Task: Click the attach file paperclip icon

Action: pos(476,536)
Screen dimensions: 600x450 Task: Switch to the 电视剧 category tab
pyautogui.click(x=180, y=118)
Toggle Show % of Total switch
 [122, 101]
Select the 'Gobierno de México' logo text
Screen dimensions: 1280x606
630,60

--- PROBLEM DETAILS ---
The lines to reproduce run from the one that contains "Select the 'Gobierno de México' logo text" through the last line above; copy them exactly.

--- EXERCISE RESPONSE ---
Select the 'Gobierno de México' logo text
Screen dimensions: 1280x606
630,60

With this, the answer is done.